■ **THE PROBLEM**:
Your answer should be every line with the word "Terms", copied from the data below.

*** Opening of DATA TO EXAMINE ***

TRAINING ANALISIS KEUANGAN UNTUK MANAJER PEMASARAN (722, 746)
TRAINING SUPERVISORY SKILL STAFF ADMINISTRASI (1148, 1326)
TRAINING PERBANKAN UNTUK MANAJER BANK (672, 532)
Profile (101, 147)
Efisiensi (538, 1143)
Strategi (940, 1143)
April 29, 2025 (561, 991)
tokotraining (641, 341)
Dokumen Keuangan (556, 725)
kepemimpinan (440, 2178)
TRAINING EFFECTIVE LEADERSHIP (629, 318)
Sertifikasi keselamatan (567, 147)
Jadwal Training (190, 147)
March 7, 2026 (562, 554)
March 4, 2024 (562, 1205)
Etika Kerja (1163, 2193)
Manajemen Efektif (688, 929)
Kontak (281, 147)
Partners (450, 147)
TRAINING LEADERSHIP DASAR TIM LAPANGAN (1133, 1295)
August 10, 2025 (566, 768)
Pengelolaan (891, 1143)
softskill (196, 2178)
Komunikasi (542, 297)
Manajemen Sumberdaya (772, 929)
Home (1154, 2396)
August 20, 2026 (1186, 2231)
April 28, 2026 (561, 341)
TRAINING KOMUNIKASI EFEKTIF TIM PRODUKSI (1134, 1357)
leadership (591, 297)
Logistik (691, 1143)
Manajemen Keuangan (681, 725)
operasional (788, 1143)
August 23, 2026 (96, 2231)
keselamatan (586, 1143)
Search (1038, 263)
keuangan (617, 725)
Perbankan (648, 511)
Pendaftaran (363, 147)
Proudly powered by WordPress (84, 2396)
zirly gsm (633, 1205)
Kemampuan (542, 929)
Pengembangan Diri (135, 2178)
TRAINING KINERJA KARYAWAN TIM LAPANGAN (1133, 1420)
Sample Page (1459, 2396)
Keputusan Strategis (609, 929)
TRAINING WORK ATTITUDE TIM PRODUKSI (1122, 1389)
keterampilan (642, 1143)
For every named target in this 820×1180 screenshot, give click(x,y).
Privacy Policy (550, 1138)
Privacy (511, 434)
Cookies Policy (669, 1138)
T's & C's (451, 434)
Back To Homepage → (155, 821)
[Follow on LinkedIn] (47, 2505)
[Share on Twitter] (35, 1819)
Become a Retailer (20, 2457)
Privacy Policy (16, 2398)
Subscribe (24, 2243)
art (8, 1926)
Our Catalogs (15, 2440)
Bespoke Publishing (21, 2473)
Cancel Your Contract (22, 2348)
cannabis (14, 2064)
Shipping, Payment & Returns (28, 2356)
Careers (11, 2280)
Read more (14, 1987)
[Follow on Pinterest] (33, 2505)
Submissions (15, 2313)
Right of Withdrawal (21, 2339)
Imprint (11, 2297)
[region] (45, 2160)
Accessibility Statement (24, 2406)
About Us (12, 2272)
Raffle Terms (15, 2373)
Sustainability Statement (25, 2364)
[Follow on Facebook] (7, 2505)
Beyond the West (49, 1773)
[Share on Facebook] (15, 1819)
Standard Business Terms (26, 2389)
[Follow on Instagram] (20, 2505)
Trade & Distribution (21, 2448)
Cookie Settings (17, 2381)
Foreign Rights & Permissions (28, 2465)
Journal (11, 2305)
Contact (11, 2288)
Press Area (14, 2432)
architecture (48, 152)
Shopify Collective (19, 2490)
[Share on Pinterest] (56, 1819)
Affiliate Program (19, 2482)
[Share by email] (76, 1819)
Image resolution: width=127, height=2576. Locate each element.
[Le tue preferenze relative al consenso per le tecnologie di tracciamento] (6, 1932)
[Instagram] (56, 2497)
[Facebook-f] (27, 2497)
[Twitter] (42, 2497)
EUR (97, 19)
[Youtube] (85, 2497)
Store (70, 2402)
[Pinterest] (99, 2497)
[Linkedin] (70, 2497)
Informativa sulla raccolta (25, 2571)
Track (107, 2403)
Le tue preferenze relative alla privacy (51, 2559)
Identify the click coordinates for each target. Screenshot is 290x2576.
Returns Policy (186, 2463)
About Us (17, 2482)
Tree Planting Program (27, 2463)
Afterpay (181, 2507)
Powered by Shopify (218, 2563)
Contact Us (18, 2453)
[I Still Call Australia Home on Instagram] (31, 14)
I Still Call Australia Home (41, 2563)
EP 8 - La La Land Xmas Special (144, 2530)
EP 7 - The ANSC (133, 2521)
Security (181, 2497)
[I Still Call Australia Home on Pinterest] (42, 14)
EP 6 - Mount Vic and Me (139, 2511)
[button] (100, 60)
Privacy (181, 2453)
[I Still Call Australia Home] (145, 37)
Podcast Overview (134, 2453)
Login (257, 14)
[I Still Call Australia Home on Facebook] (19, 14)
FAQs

*** Close of DATA TO EXAMINE ***

■ **WRITTEN SOLUTION**:
Raffle Terms (15, 2373)
Standard Business Terms (26, 2389)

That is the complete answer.